The researchers also developed computational tools to identify likely pathways of information flow and different types of circuit patterns in the insect’s brain. They found that some of the structural features are similar to state-of-the-art deep learning architecture, as per the Cambridge University article.

From Neuroscience to Advanced AI Model Development:

What we see from these research breakthroughs is the incredible, intricate architecture matrix-like where everything connects with everything else. And this can be a new metaphor for businesses organizing AI Agents. By incorporating principles from neuroscience into AI design, researchers can create systems that can:

  1. Learn more efficiently with less data
  2. Adapt dynamically to changing environments
  3. Exhibit greater creativity and problem-solving skills
  4. Perform complex tasks with human-like flexibility

A matrix structure allows for an efficient use of resources because such agent networks will include specialists from various departments/fields. This reduces overhead costs and the time needed to complete a task/project, as any agent who needs information or guidance can coordinate with another agent to accomplish their task.

In a hierarchical structure, every agent reports to only one supervisor agent, which makes the framework too rigid.

To do our most exciting and innovative work in agentic workflow, we’ve got to get those connections working much more effectively than in most rigid hierarchical systems. We need to bump up the scale of these connections by several notches. Agents have to function autonomously as they’re forming and reforming. This will require a lot of trial and error. We must have a central set of platform services and a distributed network of empowered agents that have autonomy and are aligned against a specific business goal, and they draw services from the central platform. These are some of what we are discovering about how the brain functions, even in the simplest organism, and these ideas can be translated to AI models.

The brain’s ability to integrate information from multiple senses can inform the development of AI systems that can process and integrate data from multiple sources, such as computer vision, natural language processing, and audio processing. We are already seeing major progress in multi-model LLMs.

The brain’s reinforcement learning mechanisms can inspire the development of more effective AI reinforcement learning algorithms, such as Q-learning and policy gradient methods. Reinforcement learning (RL) is a machine learning approach that teaches agents how to solve tasks by trial and error. Deep RL refers to the combination of RL with deep learning. OpenAI has put out some good documentation on their work in RL: https://spinningup.openai.com/en/latest/spinningup/rl_intro2.html

The brain’s ability to transfer knowledge from one task to another can inspire the development of more effective AI transfer learning methods, such as fine-tuning pre-trained models.

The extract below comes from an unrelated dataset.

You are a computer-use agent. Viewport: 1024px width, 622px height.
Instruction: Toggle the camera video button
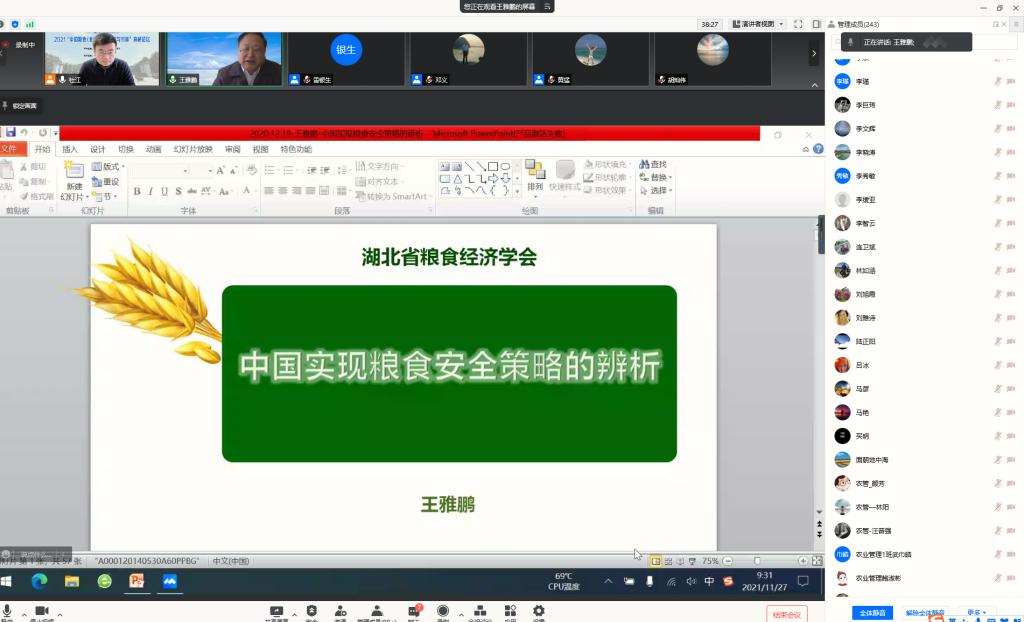tap(42, 612)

Another core area we need to develop is better explainability of the AI models. The brain’s ability to explain and justify its decisions can inspire the development of more transparent and explainable AI systems.

Summary:

The fruit fly brain mapping study’s findings can contribute to the development of brain-inspired AI systems that better mimic the insect brain’s capabilities. This could lead to more efficient and adaptive AI systems that can learn and adapt in complex environments.

The wiring map provides valuable insights into how the insect brain processes sensory information, motor control, and learning. This knowledge can be applied to improve the design of deep learning models, enabling them to better understand and process complex data.

We need to ensure that the overall common patterns, governance, and organizing structure are intricate and networked, allowing teams of agents across the organization to work together seamlessly and adapt to changing circumstances without descending into complete chaos.

As our understanding of the brain continues to evolve, so will our ability to create more sophisticated and capable autonomous agents. The synergy between neuroscience and AI research promises to unlock new frontiers in machine intelligence, potentially revolutionizing fields from healthcare and scientific discovery to enterprise businesses and space exploration.